I Was a Teenage Caveman (released in 1958 as a double bill with How to Make a Monster. AIP seem to have the monopoly on Teen Horror here.) takes up the moody teen mantle and runs with it. Directed by Roger Corman, it features Robert Vaughn (aged 27) as a rebellious teenager in prehistoric times who encounters a nuclear man. Corman threw the kitchen sink at this one and managed to check all the box office B-movie boxes along the way: radiation, teens, horror, done. Again, we see anti-authority, rebellion, the usual grunts and stomps. Robert Vaughn declared it “the worst film ever made”, which is debatable, but he seems to have had a bad trip. Once again, the message comes through loud and clear – teenagers complain a lot and are full of hormones and parts of their body are either covered in boils or hair or both.
So what happens when the teenager in question hails from another planet? Teenagers from Outer Space (1959) is happy to answer your questions and concerns on that one.
Teenagers from Outer Space
Warner Brothers, who saw a niche and jumped on it, twisted the teen angst story a little bit. Director Tom Graeff (who also wrote, edited, produced, acted, did the cinematography, special effects, and provided the music coordination) goes down the seminal counter-culture route in Outer Space to give us the tale of an alien man crash landed on Earth with his capsule mates. The alien man, Derek (David Love) just isn’t into violence, man. He digs the humans and their dogs. He wants to find a pad and crash here – despite already crashing here. He is the softer, moodier, more introspective side of the teen – although no less whiny or petulant.
He is also a good ten years too old to play the part (as are all the other so-called “teens” in the movie) and approaches the whole thing in a very “I’m really bored but if I play it cool people will think I’m aloof and interesting” kind of way. The entire film was made on a meagre budget in a semi-guerrilla fashion. But it’s interesting that Graeff diverged from the hormonal Jock template and explored the other side of teen anti-establishment ennui with a more Beatnik flavour.

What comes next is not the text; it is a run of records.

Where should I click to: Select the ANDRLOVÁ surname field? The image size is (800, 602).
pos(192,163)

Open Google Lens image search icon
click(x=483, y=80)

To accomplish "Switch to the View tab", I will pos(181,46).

Derek turns out to be the planet leader’s son, so we have the very familiar Reactionary Father vs. Drop Out Son scenario all played against a backdrop of aliens not understanding humans and their violent, nasty ways. It’s certainly a portent of societal changes to come. As the landscape changed so too did the films with glimpses here and there of the Teen Horror Template – The Incredibly Strange Creatures (1964), for example, with the unresponsive and surly Beatnik anti-hero as Zombie. Teenage monsters became teenage serial killers with the rise of the slasher flick, but you can find occasional gems such as Zombie Prom (2006), which features RuPaul in a fabulous 50s B-movie parody.
What Have We Learned on the Show Tonight, Craig?

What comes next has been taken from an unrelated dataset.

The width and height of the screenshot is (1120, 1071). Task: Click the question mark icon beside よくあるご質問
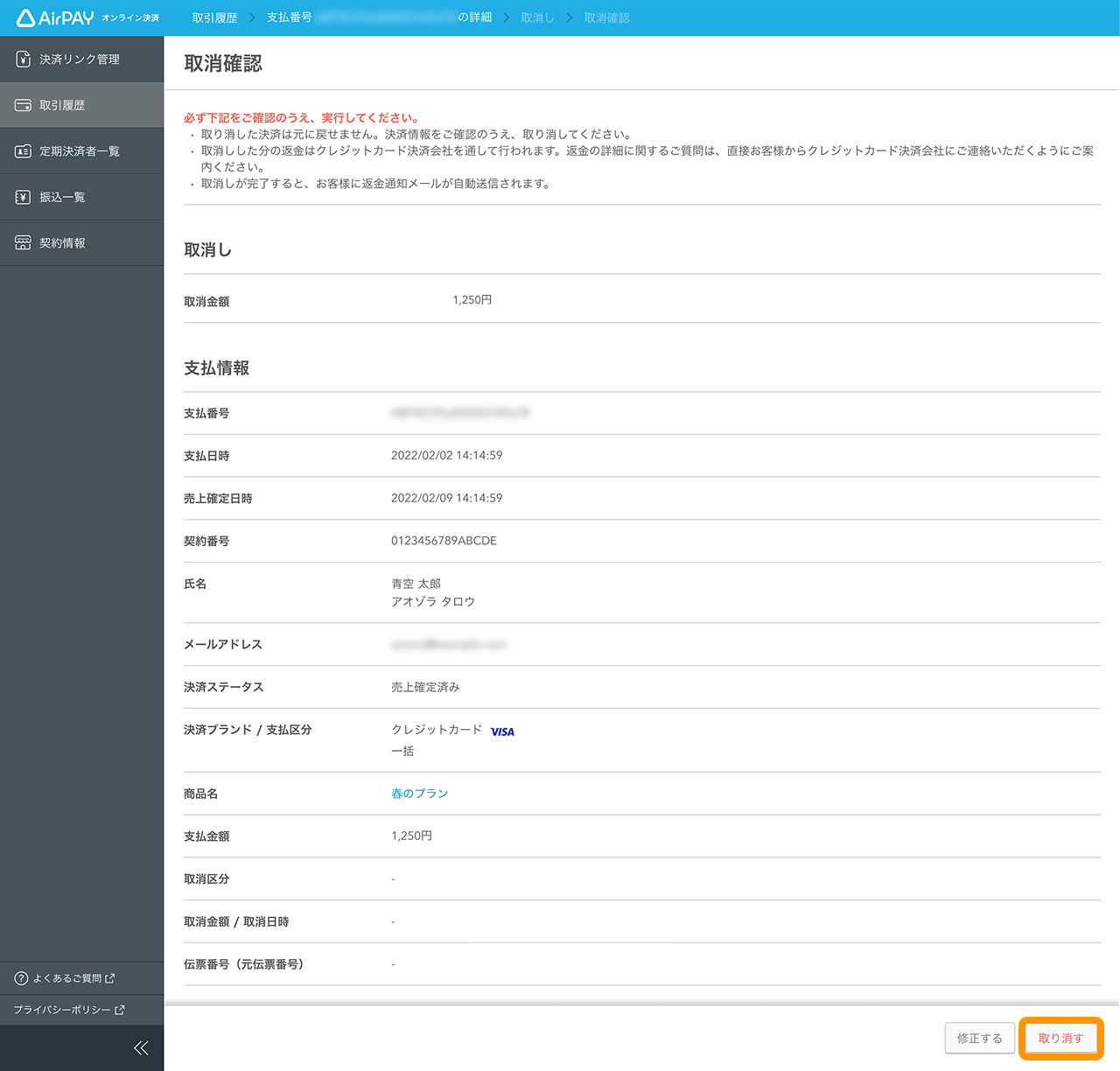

History cites the 1950s as the birth of the teenager. Prior to this you lived at home as a child, went to work at your father’s office after that or got married and had children, and then you became an adult. The in-between part didn’t exist. But the post-war era brought both social and economic change and a degree of freedom in how you lived your life. University became an option, as did your choice of job – which brought with it a disposable income. Teenagers were a thing.
But if you give teenagers money and cars and a voice, they’re going to start acting out, and boy did they ever act out. Alternative ways of living, demonstrations, marches, draft dodging, drug taking, a music and fashion explosion, a market voice. What is the prevailing entertainment industry going to do but cast them as crazy, mixed-up monsters – always battling against authority, always giving in to primal forces beyond their comprehension, always being downright weird.
The language of these movies is painful to hear: a middle-aged script writer’s notion of hip. You can sense the struggle to both demonise and understand, in a time when understanding was almost impossible in a world that was changing so fast and so irrevocably. When we don’t comprehend, we make monsters. When we really don’t comprehend, we make monster movies: all of them incredibly strange creatures.